Questo non sorprenderà i lettori di Marcel Mauss (come sapete, mi sono ispirato al suo “Saggio sul dono” per spiegare le basi antropologiche del concetto di decenza comune ), EP Thompson (penso, tra l’altro, alle sue analisi decisive sull’ “economia morale” delle classi popolari e sui loro “costumi in comune” ), di Karl Polanyi, di Marshall Sahlins o di James C. Scott. E ancor meno sorprenderà i lettori di David Graeber che – in “Debito: i primi 5000 anni” – non ha esitato a forgiare i concetti di comunismo di base o comunismo quotidiano (una versione particolarmente radicale, come vediamo, della comune decenza di George Orwell!) per descrivere questo “fondamento di tutta la sociabilità umana (…) che rende possibile la società”).

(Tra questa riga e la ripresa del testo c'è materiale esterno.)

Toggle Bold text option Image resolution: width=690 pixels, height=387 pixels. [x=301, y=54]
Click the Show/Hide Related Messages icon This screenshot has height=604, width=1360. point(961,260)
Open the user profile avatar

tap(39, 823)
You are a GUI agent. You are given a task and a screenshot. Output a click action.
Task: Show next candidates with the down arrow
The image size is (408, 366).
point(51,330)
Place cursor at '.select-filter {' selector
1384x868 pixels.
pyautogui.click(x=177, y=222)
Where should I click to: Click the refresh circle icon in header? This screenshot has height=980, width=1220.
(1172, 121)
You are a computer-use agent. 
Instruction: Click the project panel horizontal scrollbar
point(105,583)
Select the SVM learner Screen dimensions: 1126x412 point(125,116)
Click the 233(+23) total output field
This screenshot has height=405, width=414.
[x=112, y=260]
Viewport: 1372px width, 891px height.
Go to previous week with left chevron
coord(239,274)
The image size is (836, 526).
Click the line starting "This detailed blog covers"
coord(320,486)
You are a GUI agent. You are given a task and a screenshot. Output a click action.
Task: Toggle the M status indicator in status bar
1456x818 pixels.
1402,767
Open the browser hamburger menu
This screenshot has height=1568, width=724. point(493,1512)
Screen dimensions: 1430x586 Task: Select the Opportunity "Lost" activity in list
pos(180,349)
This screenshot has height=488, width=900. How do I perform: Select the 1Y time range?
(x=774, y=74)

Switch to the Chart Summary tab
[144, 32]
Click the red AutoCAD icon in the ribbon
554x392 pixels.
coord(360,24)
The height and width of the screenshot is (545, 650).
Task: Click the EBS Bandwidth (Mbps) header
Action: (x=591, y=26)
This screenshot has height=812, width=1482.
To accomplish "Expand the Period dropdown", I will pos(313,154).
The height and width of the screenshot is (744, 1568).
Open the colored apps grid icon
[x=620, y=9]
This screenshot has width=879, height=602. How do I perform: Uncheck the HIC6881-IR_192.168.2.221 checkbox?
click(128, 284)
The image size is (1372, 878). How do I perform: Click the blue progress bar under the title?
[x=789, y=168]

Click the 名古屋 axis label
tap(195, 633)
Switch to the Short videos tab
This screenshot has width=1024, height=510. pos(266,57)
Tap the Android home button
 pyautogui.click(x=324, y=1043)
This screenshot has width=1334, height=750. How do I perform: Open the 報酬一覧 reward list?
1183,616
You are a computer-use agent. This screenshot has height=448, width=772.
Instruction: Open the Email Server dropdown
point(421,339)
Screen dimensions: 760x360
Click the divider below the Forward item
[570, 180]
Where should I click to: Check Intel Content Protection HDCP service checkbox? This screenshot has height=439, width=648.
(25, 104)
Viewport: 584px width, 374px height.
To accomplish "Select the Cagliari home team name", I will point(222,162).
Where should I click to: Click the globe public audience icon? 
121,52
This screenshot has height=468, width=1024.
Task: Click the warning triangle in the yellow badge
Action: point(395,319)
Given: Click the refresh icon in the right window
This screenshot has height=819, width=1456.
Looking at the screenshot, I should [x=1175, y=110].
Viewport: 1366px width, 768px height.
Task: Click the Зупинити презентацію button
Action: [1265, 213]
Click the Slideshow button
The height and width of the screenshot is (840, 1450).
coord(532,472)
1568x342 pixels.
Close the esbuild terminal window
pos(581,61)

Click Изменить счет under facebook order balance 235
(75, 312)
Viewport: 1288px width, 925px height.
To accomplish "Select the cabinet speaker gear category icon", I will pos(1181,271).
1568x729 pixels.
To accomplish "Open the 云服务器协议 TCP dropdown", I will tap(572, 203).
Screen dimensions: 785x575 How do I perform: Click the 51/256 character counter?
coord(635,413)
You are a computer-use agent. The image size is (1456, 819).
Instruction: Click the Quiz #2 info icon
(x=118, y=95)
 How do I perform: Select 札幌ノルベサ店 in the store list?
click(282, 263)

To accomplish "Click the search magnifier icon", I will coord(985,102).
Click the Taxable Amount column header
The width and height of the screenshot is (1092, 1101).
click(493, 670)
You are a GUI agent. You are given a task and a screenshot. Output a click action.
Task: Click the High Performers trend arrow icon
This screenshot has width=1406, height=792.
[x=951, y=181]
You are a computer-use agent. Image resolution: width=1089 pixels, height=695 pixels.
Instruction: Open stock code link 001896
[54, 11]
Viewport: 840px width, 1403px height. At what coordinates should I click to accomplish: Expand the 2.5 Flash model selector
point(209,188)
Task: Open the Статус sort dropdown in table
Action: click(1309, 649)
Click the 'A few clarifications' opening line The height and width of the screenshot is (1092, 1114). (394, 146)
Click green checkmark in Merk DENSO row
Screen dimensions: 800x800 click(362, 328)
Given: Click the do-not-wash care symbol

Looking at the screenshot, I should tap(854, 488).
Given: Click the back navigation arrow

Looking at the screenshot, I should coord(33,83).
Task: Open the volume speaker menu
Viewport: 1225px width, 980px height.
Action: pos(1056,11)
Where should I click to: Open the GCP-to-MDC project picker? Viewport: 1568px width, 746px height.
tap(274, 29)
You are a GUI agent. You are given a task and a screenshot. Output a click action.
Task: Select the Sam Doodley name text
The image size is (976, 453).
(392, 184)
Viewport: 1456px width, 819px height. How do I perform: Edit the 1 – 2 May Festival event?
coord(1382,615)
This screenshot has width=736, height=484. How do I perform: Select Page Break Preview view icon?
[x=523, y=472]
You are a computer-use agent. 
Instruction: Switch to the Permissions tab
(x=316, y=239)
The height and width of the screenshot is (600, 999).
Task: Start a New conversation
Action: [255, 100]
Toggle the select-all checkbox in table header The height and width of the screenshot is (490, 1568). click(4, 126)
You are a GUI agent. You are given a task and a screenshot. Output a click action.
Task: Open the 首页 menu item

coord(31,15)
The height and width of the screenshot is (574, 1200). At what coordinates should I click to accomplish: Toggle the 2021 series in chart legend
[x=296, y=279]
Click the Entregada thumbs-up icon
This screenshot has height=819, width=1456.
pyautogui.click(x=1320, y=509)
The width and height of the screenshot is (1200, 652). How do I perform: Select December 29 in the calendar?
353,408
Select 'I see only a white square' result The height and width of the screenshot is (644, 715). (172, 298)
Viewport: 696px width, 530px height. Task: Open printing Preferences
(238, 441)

Quindi non è tanto l’ipotesi di una decenza comune o ordinaria – qualsiasi ne siano gli sviluppi filosofici e antropologici indispensabili che richiama per definizione – che dovrebbe essere un problema oggi! Piuttosto, è il ritorno in forze nella moderna intellighenzia di sinistra della vecchia arroganza di classe e dei vecchi pregiudizi elitari – incluso, ahimè, tra alcuni sostenitori della decrescita – secondo i quali “postulare una decenza ordinaria rappresenta una visione paternalistica e fantasiosa di un popolo che, in realtà, non è mai esistito” (Prendo in prestito questa formula sbalorditiva – ma che dice molto sulla relazione con le classi popolari di gran parte della nuova fauna universitaria – dall’onesto “repubblicano critico”, ecco come si presenta Pierre-Louis Poyau). A tal punto che tendo persino a vedere in questo strano risveglio delle tesi più stantie di un Gustave Le Bon, un Taine o un H.L. Mencken (ad esempio, è stupefacente notare in quale misura il termine, precedentemente glorioso, di “populismo” sia diventato oggi, per la maggior parte dei giornalisti e intellettuali di sinistra, un quasi sinonimo di “fascismo”; o i deliri demofobi e “transumanisti” dell’ideologo macronista Laurent Alexandre) uno dei segni più irrefutabili, e probabilmente più disperanti, del naufragio morale e intellettuale assoluto della sinistra “moderna” e “progressista”.
In un momento in cui il sistema capitalista mondiale sta per sperimentare il decennio più critico e turbolento della sua storia – in un contesto di disastro ecologico crescente e disuguaglianze sociali sempre più esplosive e indecenti – mi sembra che sia abbondantemente arrivato il tempo di chiudere, una volta per tutte, la triste parentesi politica della sinistra liberale (come prima è stata chiusa quella dello stalinismo) e di riscoprire il più rapidamente possibile, prima che sia troppo tardi, la critica socialista della società dello Spettacolo e del mondo della Merce, che è chiaramente tornata oggi più attuale che mai.